Absolut aslında sadece şişesiyle bile dikkat çekmeyi başarabilen bir içkidir. İçen insana belli bir kalite standartının üstüne olduğunu hissettiren bir ruhu vardır. İçkiyle arası iyi olmayan tüketici sınıfına bile "Aa ne kadar güzel şişe, mükemmel bi tadı olmalı" dedirterek ürününü pazarlamayı başarır.

Absolut'u farklılaştıran güçlü yanlarından bi tanesi ürün yelpazesindeki çeşitlilik elbette. Şeftaliliden vanilyalıya, orman meyvelisinden biberlisine çok geniş bir aroma yelpazesi var. Genellikle her ürünü için değişik pazarlama stratejilerine başvuruyor.



Diğer bir pazarlama stratejileri ise; "Absolut İstanbul", "Absolut Newyork" şeklinde devam eden reklamları. Burda aslında herhangi bir lokalleşme çalışması yok. Votka heryerde aynı votka. Fakat kullandıkları afişleri öyle vurucu ki, insana "Absolut, doğma büyüme İstanbullu'ymuş aslında" dedirtiyor. Meksika'da yürüttükleri kampanyanın afişlerinde ise Amerika Birleşik Devletleri'nin güney eyaletleri Meksika sınırları içerisinde gösteriliyor. Bunun için de bir reklam sloganları var: "in an absolut world".

Firma, afişlerini ve şişelerini dünyanın en ünlü tasarımcılarına çizdiriyor. Hatta bu dizaynlarını "t-shirtlestiriyor", "çantalaştırıyor". Ürünlerini bir çeşit hayat tarzı şeklinde gösteriyorlar. Bu hayat tarzı sabit bir taslak halinde değil, herkesin kendini gördüğü, kendine yakıştırdığı şekilde sunuluyor insanlara.

Türkiye pazarlarına bakacak olursak ise firmanın kısa zamanda çok büyük bir ivme kazandığı ortada. 90'lı yıllarda Türkiye pazarına girmelerine rağmen, az zamanda büyük işler yaptılar. Sadece 2006 yılında Türkiye'de yüzde 90 büyüdüklerini söylemek bile bu büyümeyi gösteriyor. sanırım. Türkiye'deki yeni pazarlama stratejileri ise parti ve organizasyon odaklı. Geçenlerde bornovada büyük bir parti gerçekleştirerek yeni ürünlerini tanıttılar.

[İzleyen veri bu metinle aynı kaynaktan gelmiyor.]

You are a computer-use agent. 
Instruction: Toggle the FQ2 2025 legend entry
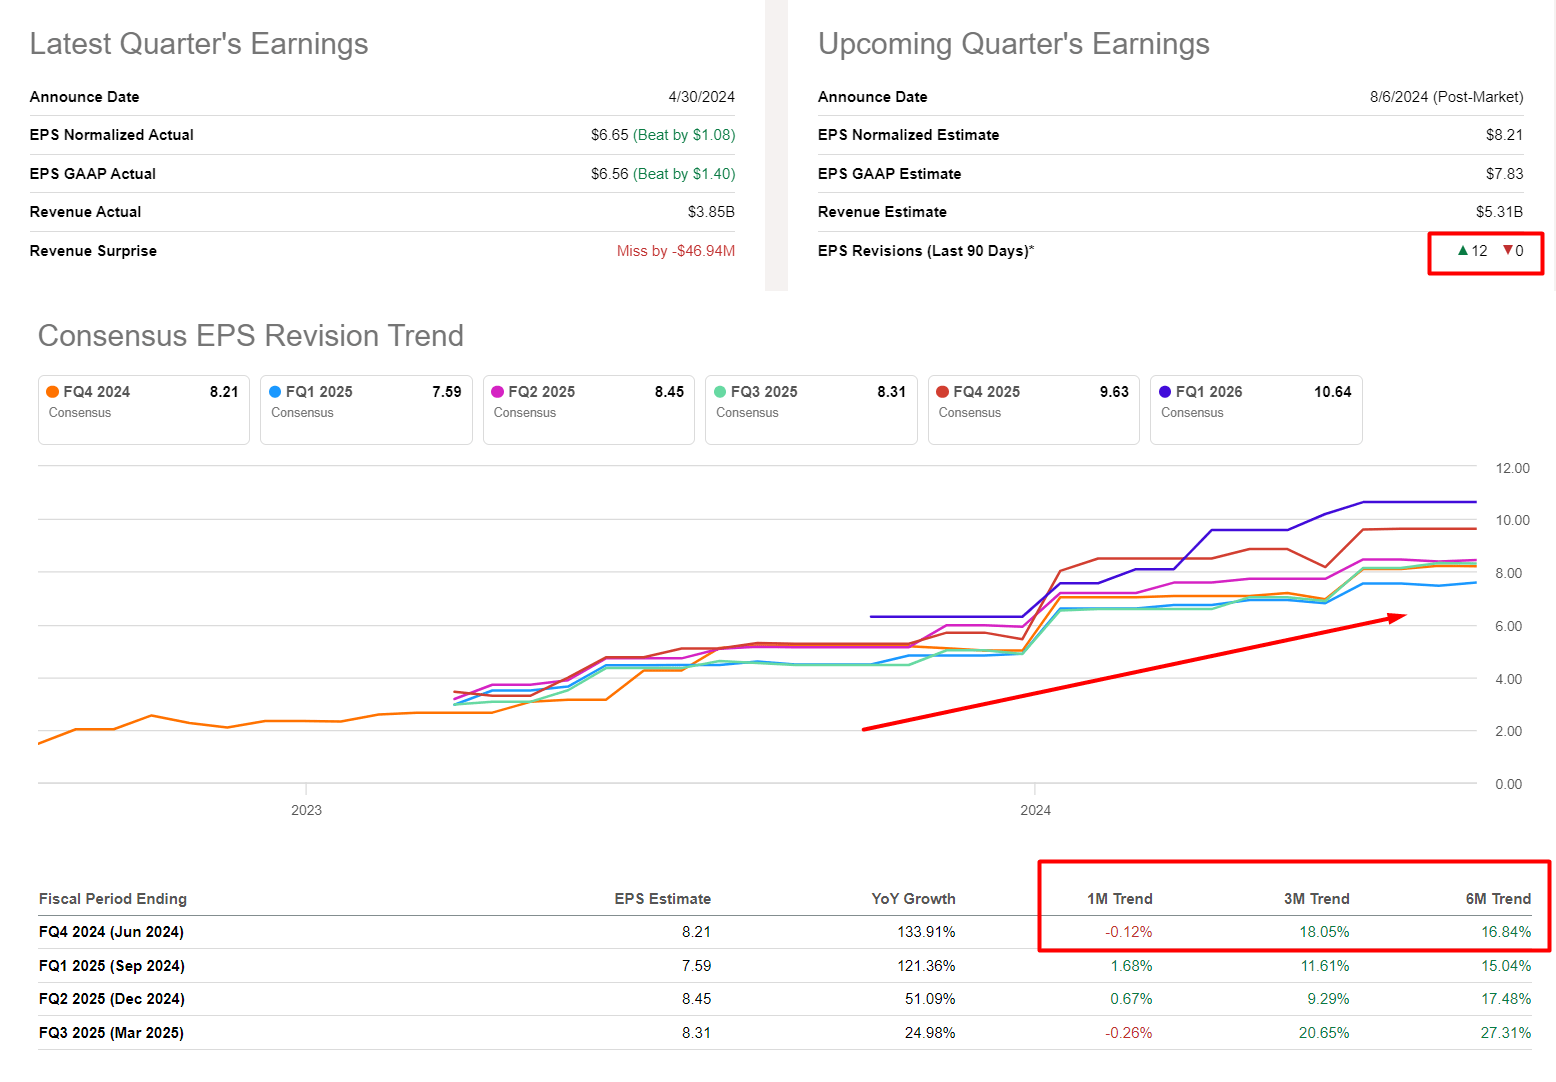coord(588,410)
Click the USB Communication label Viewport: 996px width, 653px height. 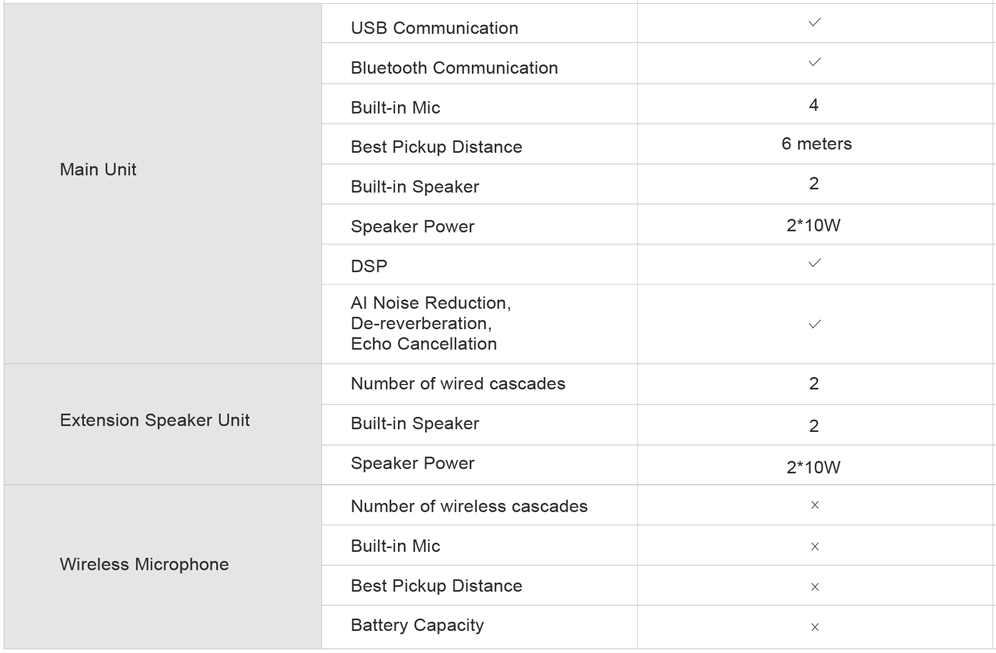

Kısacası, Absolut kesinlikle bir pazarlama başarısı ve güzel bir hikayesi var. Geçtiğimiz günlerde Fransız Pernod Richard tarafından 5.6 milyar dolar karşışığında satın alınması bu başarının rakama dökülmüş hali. İnsan bu işe bakınca "elin gavuru yapmış" diyor. Bu arada bizim bi Tekel vardı ya, ne oldu ona?